Em 'Wise Head', você tem que cantar para controlar o jogo. Imagem: Enric Llagostera/Divulgação.

E porque o controle? Não costuma ser algo em que a gente pensa muito, então qual a dimensão política de um controle alternativo?
As interfaces dos jogos tem um papel muito importante, que é a coisa da conexão física do jogador com o jogo digital. Tem uma visão convencional do que é game design, na qual o controle tem que ser uma coisa transparente, uma coisa super eficiente. Você tem que esquecer que tá com a mão em um aparelho, seja esse aparelho um mouse, um teclado, um gamepad. É meio pra você esquecer que tem um corpo, pra você focar ali dentro do software. E de certa forma, a ideia de controles alternativos lembra que nós somos pessoas que possuímos corpos, que a gente tem outras formas de se mover e engajar com o conteúdo do jogo.

Qualquer coisa que muda a maneira que as pessoas jogam é uma oportunidade pra criar estranhamento, para quebrar a familiaridade do que é a experiência de jogar. Para mim um exemplo ótimo é jogar jogo de primeira pessoa com gamepad. É um negócio que muita gente considera natural, mas tem muita técnica envolvida ali. Tem muito conhecimento e convenção acumulada pra conseguir jogar, tem várias regrinhas não ditas de como usar aquilo. E o controle alternativo tem o potencial de zerar isso.

Isso acaba tendo um aspecto inclusivo, por criar um convite pra que as pessoas que não estão acostumadas com videogame joguem, uma coisa que é divertida mas também pode quebrar um pouco essas exclusões que a gente vê no videogame. De certa forma, o controle alternativo poderia ser uma maneira de cutucar e quebrar um pouco a identidade gamer, e traz à tona que os controles e as interfaces que estamos acostumados não são muito acessíveis.

Burn The Keyboard, oficina de controles alternativos do artista Joon. Imagem: Joon/Divulgação.

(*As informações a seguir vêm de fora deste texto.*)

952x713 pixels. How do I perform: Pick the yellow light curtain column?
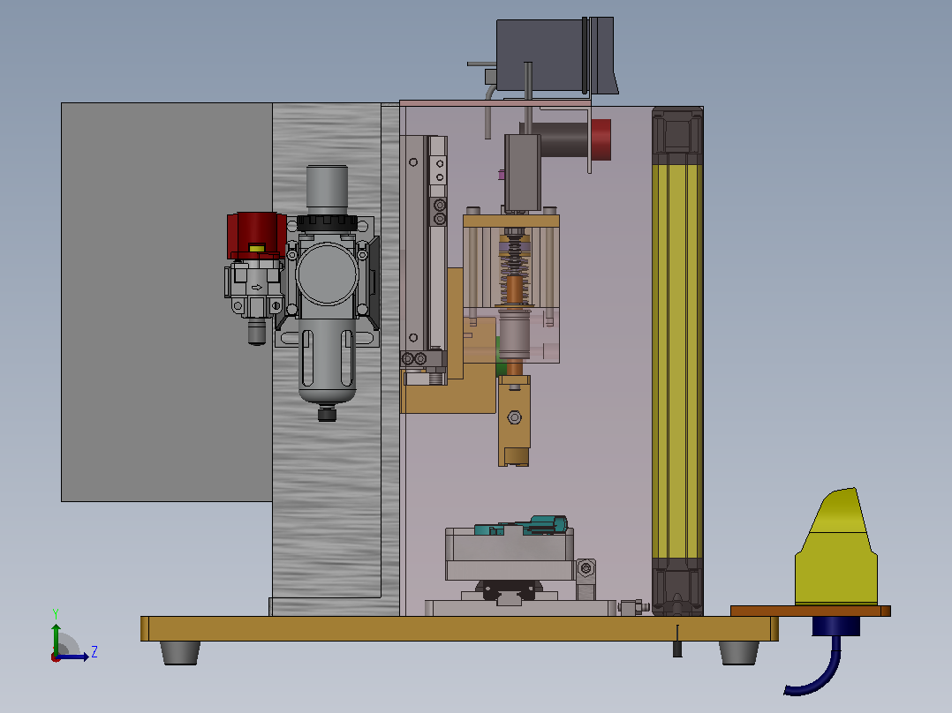coord(677,361)
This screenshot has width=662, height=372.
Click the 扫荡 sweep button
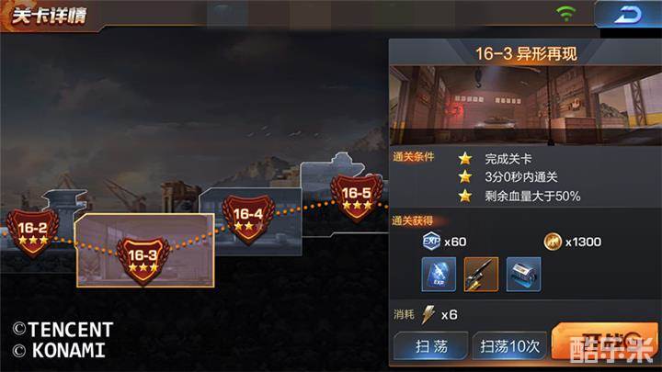pyautogui.click(x=431, y=346)
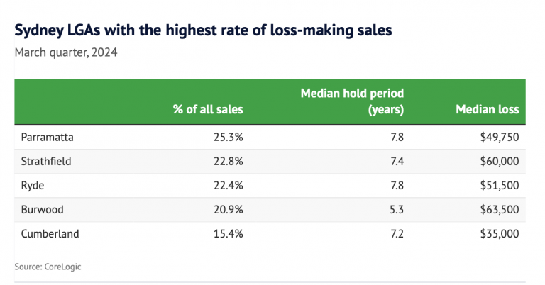Click the $63,500 median loss for Burwood
Viewport: 545px width, 285px height.
click(498, 209)

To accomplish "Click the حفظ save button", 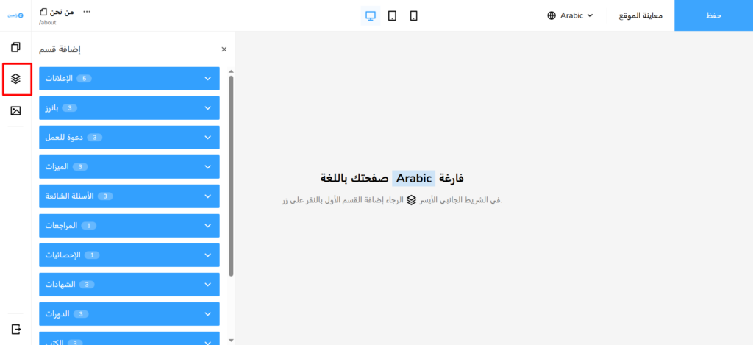I will (713, 15).
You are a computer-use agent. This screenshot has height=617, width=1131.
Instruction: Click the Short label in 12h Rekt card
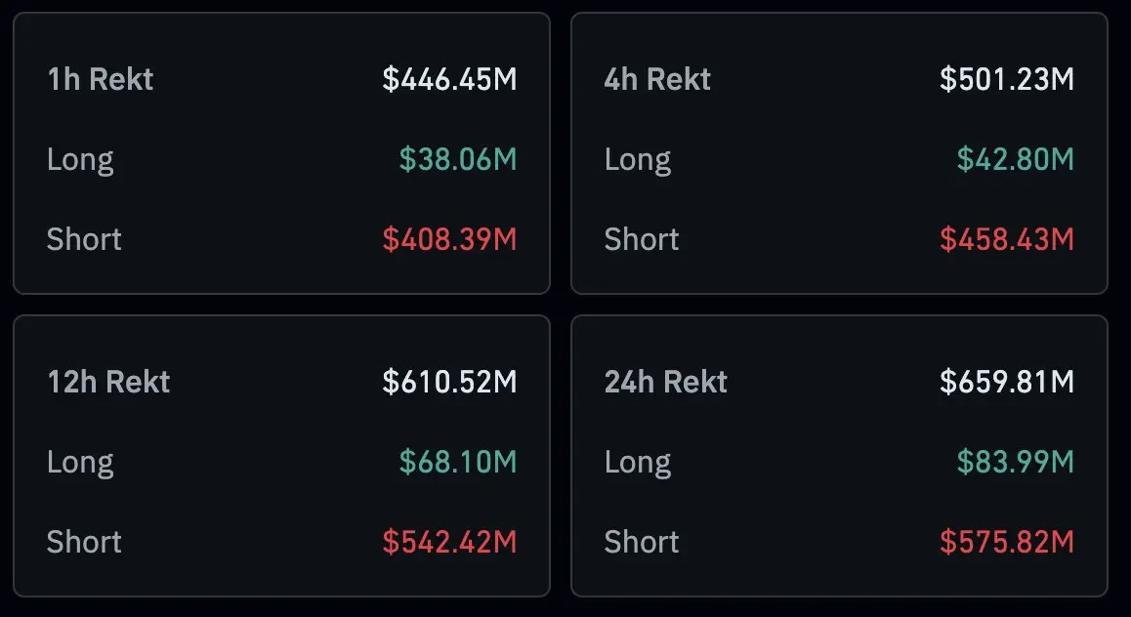(84, 542)
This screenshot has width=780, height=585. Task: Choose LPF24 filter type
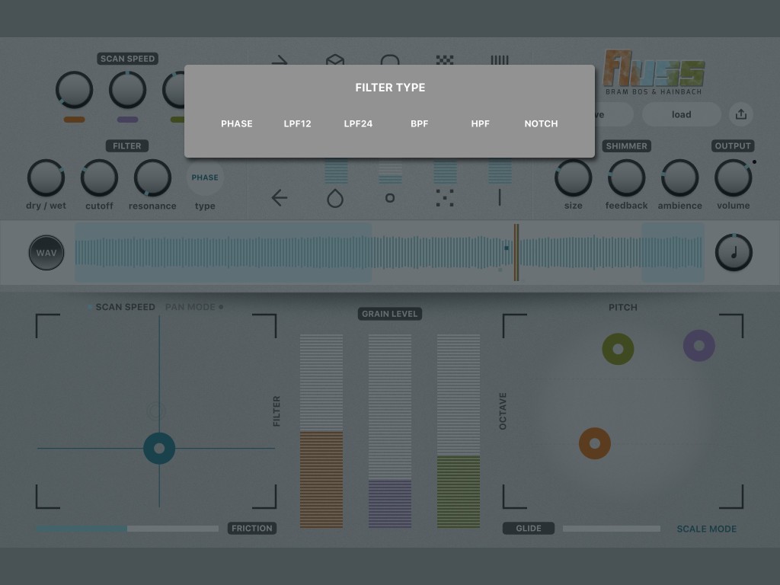pos(358,123)
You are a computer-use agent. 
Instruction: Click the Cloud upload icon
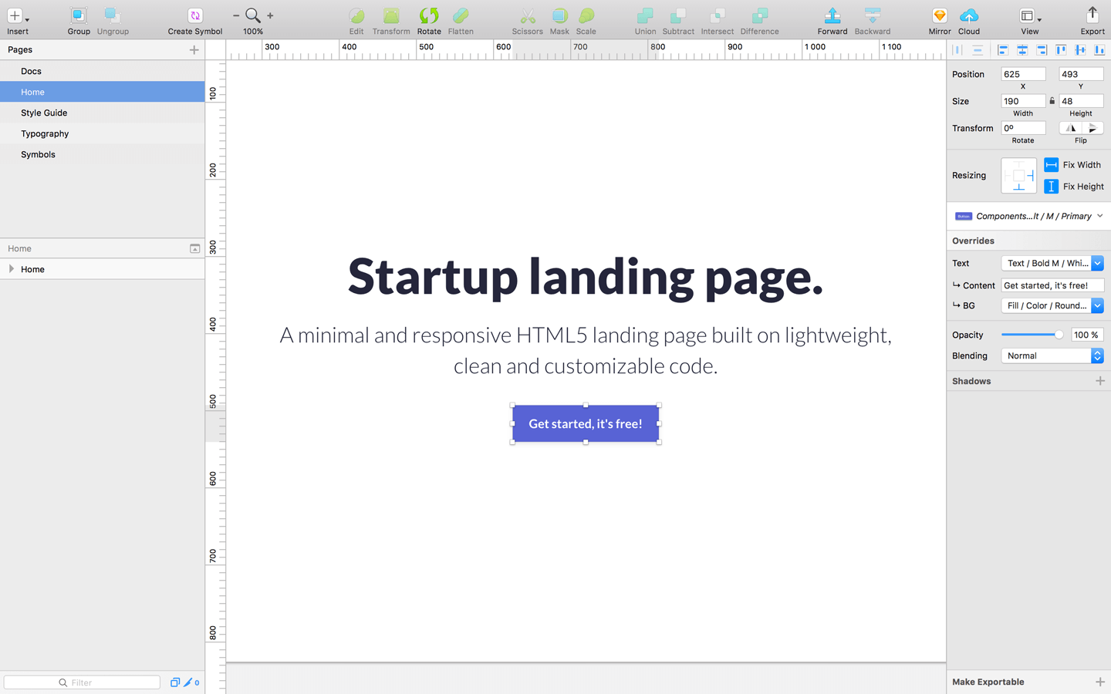(969, 16)

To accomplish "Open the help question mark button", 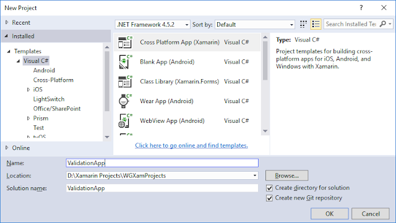I will [361, 8].
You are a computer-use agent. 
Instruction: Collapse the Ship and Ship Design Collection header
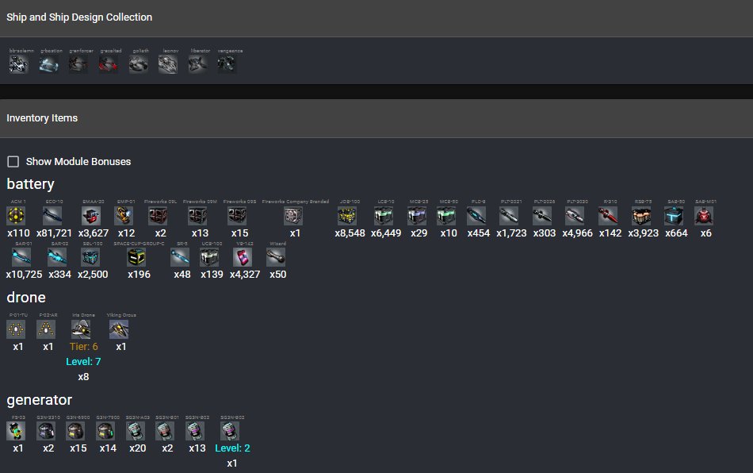pos(79,17)
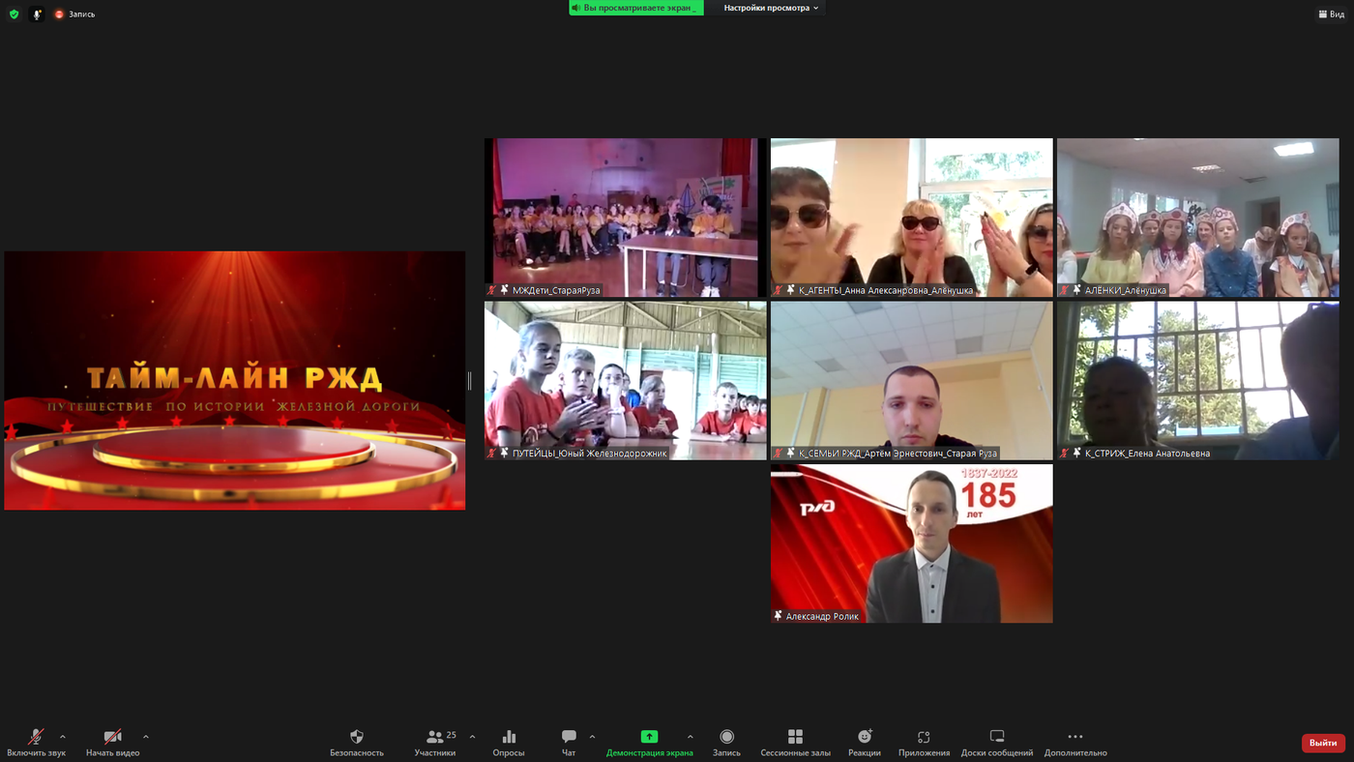
Task: Open the Вид view layout menu
Action: tap(1329, 15)
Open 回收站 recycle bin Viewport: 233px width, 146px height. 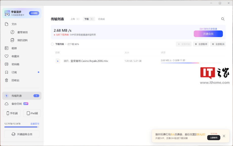click(15, 80)
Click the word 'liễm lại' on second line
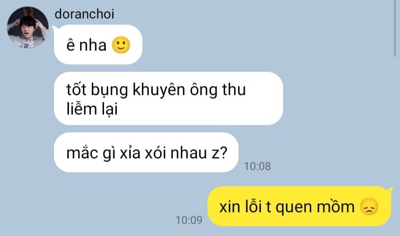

Uma das coisas que eu mais gostei do gambi_abo é que todos os materiais são bem acessíveis. Você já tinha visto esse material sendo utilizado pra isso?
Sim, as pessoas já faziam isso, como o Joon do Burn The Keyboard. Acho importante valorizar isso, porque fazer o gambi_abo pra mim não é dizer que eu tive uma idéia ultra original de fazer controles de papelão. Eu tô tentando participar de uma conversa que as pessoas já estão tendo faz tempo, apontar que essa conversa existe e dar uma força para que ela permaneça aberta para todos.